## Problem requirements
Your answer should consist of every line from the records that holds the string "computer".
-----
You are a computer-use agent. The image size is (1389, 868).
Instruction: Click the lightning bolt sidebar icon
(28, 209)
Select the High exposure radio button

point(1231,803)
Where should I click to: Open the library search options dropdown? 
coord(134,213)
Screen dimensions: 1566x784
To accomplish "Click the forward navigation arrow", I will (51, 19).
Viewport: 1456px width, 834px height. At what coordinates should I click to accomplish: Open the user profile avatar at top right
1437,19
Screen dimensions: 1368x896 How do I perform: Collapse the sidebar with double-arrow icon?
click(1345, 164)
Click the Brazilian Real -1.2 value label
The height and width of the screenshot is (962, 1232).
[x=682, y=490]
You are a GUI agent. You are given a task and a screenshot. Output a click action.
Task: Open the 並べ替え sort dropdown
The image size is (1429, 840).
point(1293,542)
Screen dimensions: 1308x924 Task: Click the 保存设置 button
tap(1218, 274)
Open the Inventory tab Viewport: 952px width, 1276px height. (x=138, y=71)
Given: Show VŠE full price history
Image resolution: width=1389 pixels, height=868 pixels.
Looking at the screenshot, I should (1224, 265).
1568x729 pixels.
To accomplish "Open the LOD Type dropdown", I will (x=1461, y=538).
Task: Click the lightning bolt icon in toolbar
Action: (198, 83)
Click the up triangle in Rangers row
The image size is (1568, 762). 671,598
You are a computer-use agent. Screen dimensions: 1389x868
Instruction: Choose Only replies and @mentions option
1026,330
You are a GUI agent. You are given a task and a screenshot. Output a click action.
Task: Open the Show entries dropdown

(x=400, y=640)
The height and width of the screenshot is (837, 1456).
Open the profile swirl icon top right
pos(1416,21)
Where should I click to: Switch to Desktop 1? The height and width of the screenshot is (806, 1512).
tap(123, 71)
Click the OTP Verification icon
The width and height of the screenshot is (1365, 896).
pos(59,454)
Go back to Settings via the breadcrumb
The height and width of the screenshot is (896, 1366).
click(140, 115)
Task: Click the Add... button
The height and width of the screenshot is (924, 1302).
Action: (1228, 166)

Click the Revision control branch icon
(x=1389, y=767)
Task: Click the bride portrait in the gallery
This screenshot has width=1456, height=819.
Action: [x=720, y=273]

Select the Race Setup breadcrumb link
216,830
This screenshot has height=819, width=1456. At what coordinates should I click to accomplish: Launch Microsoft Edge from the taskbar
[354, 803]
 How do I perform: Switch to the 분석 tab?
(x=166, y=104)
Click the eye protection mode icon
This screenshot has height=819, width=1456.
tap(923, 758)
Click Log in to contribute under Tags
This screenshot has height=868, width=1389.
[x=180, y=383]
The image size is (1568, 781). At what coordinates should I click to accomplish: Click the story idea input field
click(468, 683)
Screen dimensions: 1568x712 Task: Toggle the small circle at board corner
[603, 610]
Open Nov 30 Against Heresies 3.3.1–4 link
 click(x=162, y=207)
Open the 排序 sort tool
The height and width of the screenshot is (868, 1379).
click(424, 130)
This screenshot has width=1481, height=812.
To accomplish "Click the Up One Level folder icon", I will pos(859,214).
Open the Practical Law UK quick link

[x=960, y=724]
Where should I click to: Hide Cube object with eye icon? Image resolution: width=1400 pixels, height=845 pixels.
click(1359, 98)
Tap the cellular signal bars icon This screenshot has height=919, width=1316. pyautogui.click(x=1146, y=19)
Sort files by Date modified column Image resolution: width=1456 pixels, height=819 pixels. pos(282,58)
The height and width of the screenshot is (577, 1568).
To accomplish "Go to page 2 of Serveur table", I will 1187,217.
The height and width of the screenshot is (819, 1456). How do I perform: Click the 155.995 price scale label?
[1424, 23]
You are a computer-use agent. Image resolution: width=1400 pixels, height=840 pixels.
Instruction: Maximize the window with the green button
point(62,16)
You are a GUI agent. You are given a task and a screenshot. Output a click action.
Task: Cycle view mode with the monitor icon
-----
## Exercise solution
You are a computer-use agent. The image size is (1389, 868).
You are a computer-use agent. Screen dimensions: 1389x868
You are a computer-use agent. Image resolution: width=1400 pixels, height=840 pixels.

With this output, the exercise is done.